_Problem description_
Nothing in the records may be altered. Repeat them in full.

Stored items
- Opening Delimiter -

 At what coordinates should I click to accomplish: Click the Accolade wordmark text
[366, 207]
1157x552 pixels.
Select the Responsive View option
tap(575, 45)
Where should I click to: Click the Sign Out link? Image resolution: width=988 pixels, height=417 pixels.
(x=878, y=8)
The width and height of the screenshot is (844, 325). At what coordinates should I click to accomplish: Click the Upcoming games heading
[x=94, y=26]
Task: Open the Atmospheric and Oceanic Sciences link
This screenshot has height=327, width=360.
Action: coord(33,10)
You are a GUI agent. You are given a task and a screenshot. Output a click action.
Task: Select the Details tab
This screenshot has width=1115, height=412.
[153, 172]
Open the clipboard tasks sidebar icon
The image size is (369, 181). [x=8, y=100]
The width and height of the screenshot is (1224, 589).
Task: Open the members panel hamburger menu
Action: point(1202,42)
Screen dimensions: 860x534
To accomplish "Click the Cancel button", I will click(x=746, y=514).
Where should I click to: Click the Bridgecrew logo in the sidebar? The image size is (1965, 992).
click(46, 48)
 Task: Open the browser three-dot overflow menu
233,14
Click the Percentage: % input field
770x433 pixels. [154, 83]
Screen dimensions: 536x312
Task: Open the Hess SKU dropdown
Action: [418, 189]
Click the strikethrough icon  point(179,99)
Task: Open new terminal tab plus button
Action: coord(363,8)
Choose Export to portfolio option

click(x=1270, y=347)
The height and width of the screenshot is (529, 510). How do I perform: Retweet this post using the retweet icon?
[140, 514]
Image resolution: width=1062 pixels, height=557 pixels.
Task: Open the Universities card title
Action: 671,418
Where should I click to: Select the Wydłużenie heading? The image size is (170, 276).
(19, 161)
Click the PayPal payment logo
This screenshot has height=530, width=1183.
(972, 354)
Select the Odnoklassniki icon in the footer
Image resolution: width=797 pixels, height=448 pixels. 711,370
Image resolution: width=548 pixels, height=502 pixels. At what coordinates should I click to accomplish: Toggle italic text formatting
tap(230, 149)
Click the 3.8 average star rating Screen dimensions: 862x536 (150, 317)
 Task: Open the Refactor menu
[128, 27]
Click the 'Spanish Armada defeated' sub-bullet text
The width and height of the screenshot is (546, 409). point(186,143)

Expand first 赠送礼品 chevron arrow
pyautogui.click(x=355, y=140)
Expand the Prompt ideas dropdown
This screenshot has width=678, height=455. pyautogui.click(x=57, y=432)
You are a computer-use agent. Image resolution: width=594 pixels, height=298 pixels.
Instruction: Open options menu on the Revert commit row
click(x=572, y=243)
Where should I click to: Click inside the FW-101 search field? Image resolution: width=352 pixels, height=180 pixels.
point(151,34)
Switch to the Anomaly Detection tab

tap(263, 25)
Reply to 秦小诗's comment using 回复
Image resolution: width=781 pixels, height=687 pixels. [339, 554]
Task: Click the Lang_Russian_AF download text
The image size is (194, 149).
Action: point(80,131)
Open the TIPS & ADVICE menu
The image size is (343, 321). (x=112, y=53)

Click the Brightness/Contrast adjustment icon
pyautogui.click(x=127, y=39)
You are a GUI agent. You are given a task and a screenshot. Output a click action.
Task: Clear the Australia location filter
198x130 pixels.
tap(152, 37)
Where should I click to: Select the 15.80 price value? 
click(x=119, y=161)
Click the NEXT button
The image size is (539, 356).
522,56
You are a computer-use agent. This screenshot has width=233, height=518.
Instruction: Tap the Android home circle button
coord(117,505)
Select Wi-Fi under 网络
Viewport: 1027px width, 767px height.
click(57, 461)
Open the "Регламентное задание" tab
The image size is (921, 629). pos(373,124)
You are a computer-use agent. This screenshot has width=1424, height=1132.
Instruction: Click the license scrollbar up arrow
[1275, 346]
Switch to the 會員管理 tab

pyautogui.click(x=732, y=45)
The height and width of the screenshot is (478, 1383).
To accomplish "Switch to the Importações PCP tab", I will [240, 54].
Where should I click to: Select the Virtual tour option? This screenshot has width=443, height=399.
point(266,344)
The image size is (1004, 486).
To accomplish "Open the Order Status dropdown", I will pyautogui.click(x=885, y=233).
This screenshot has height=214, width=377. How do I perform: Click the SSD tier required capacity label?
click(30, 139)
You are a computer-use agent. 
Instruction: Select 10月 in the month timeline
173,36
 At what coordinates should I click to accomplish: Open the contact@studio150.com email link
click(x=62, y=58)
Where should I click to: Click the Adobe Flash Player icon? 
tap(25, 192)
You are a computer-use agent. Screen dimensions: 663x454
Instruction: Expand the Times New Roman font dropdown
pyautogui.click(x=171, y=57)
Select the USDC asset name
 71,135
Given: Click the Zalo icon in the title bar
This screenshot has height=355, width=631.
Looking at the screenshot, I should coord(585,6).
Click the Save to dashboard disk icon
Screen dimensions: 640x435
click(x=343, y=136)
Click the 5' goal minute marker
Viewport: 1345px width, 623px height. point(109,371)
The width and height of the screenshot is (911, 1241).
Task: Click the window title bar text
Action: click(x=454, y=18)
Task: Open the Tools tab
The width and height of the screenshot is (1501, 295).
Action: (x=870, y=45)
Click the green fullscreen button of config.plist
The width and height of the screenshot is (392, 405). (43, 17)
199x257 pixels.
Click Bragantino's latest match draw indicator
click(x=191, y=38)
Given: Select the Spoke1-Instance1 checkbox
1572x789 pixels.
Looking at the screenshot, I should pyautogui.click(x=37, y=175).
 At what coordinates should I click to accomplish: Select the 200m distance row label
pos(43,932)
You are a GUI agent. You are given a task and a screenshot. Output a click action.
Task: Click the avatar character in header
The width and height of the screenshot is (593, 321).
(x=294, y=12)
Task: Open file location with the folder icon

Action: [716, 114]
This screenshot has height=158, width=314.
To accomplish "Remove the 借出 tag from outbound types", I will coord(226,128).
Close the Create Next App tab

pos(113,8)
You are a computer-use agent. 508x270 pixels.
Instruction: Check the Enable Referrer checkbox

- Closing Delimiter -

_Expected answer_
 At what coordinates should I click to accomplish: Click the Accolade wordmark text
[366, 207]
1157x552 pixels.
Select the Responsive View option
tap(575, 45)
Where should I click to: Click the Sign Out link? Image resolution: width=988 pixels, height=417 pixels.
(x=878, y=8)
The width and height of the screenshot is (844, 325). At what coordinates should I click to accomplish: Click the Upcoming games heading
[x=94, y=26]
Task: Open the Atmospheric and Oceanic Sciences link
This screenshot has height=327, width=360.
Action: coord(33,10)
You are a GUI agent. You are given a task and a screenshot. Output a click action.
Task: Select the Details tab
This screenshot has width=1115, height=412.
[153, 172]
Open the clipboard tasks sidebar icon
The image size is (369, 181). [x=8, y=100]
The width and height of the screenshot is (1224, 589).
Task: Open the members panel hamburger menu
Action: point(1202,42)
Screen dimensions: 860x534
To accomplish "Click the Cancel button", I will click(x=746, y=514).
Where should I click to: Click the Bridgecrew logo in the sidebar? The image size is (1965, 992).
click(46, 48)
 Task: Open the browser three-dot overflow menu
233,14
Click the Percentage: % input field
770x433 pixels. [154, 83]
Screen dimensions: 536x312
Task: Open the Hess SKU dropdown
Action: [418, 189]
Click the strikethrough icon  point(179,99)
Task: Open new terminal tab plus button
Action: coord(363,8)
Choose Export to portfolio option

click(x=1270, y=347)
The height and width of the screenshot is (529, 510). How do I perform: Retweet this post using the retweet icon?
[140, 514]
Image resolution: width=1062 pixels, height=557 pixels.
Task: Open the Universities card title
Action: 671,418
Where should I click to: Select the Wydłużenie heading? The image size is (170, 276).
(19, 161)
Click the PayPal payment logo
This screenshot has height=530, width=1183.
(972, 354)
Select the Odnoklassniki icon in the footer
Image resolution: width=797 pixels, height=448 pixels. 711,370
Image resolution: width=548 pixels, height=502 pixels. At what coordinates should I click to accomplish: Toggle italic text formatting
tap(230, 149)
Click the 3.8 average star rating Screen dimensions: 862x536 (150, 317)
 Task: Open the Refactor menu
[128, 27]
Click the 'Spanish Armada defeated' sub-bullet text
The width and height of the screenshot is (546, 409). point(186,143)

Expand first 赠送礼品 chevron arrow
pyautogui.click(x=355, y=140)
Expand the Prompt ideas dropdown
This screenshot has width=678, height=455. pyautogui.click(x=57, y=432)
You are a computer-use agent. Image resolution: width=594 pixels, height=298 pixels.
Instruction: Open options menu on the Revert commit row
click(x=572, y=243)
Where should I click to: Click inside the FW-101 search field? Image resolution: width=352 pixels, height=180 pixels.
point(151,34)
Switch to the Anomaly Detection tab

tap(263, 25)
Reply to 秦小诗's comment using 回复
Image resolution: width=781 pixels, height=687 pixels. [339, 554]
Task: Click the Lang_Russian_AF download text
The image size is (194, 149).
Action: point(80,131)
Open the TIPS & ADVICE menu
The image size is (343, 321). (x=112, y=53)

Click the Brightness/Contrast adjustment icon
pyautogui.click(x=127, y=39)
You are a GUI agent. You are given a task and a screenshot. Output a click action.
Task: Clear the Australia location filter
198x130 pixels.
tap(152, 37)
Where should I click to: Select the 15.80 price value? 
click(x=119, y=161)
Click the NEXT button
The image size is (539, 356).
522,56
You are a computer-use agent. This screenshot has width=233, height=518.
Instruction: Tap the Android home circle button
coord(117,505)
Select Wi-Fi under 网络
Viewport: 1027px width, 767px height.
click(57, 461)
Open the "Регламентное задание" tab
The image size is (921, 629). pos(373,124)
You are a computer-use agent. This screenshot has width=1424, height=1132.
Instruction: Click the license scrollbar up arrow
[1275, 346]
Switch to the 會員管理 tab

pyautogui.click(x=732, y=45)
The height and width of the screenshot is (478, 1383).
To accomplish "Switch to the Importações PCP tab", I will [240, 54].
Where should I click to: Select the Virtual tour option? This screenshot has width=443, height=399.
point(266,344)
The image size is (1004, 486).
To accomplish "Open the Order Status dropdown", I will pyautogui.click(x=885, y=233).
This screenshot has height=214, width=377. How do I perform: Click the SSD tier required capacity label?
click(30, 139)
You are a computer-use agent. 
Instruction: Select 10月 in the month timeline
173,36
 At what coordinates should I click to accomplish: Open the contact@studio150.com email link
click(x=62, y=58)
Where should I click to: Click the Adobe Flash Player icon? 
tap(25, 192)
You are a computer-use agent. Screen dimensions: 663x454
Instruction: Expand the Times New Roman font dropdown
pyautogui.click(x=171, y=57)
Select the USDC asset name
 71,135
Given: Click the Zalo icon in the title bar
This screenshot has height=355, width=631.
Looking at the screenshot, I should coord(585,6).
Click the Save to dashboard disk icon
Screen dimensions: 640x435
click(x=343, y=136)
Click the 5' goal minute marker
Viewport: 1345px width, 623px height. point(109,371)
The width and height of the screenshot is (911, 1241).
Task: Click the window title bar text
Action: click(x=454, y=18)
Task: Open the Tools tab
The width and height of the screenshot is (1501, 295).
Action: (x=870, y=45)
Click the green fullscreen button of config.plist
The width and height of the screenshot is (392, 405). (43, 17)
199x257 pixels.
Click Bragantino's latest match draw indicator
click(x=191, y=38)
Given: Select the Spoke1-Instance1 checkbox
1572x789 pixels.
Looking at the screenshot, I should pyautogui.click(x=37, y=175).
 At what coordinates should I click to accomplish: Select the 200m distance row label
pos(43,932)
You are a GUI agent. You are given a task and a screenshot. Output a click action.
Task: Click the avatar character in header
The width and height of the screenshot is (593, 321).
(x=294, y=12)
Task: Open file location with the folder icon

Action: [716, 114]
This screenshot has height=158, width=314.
To accomplish "Remove the 借出 tag from outbound types", I will coord(226,128).
Close the Create Next App tab

pos(113,8)
You are a computer-use agent. 508x270 pixels.
Instruction: Check the Enable Referrer checkbox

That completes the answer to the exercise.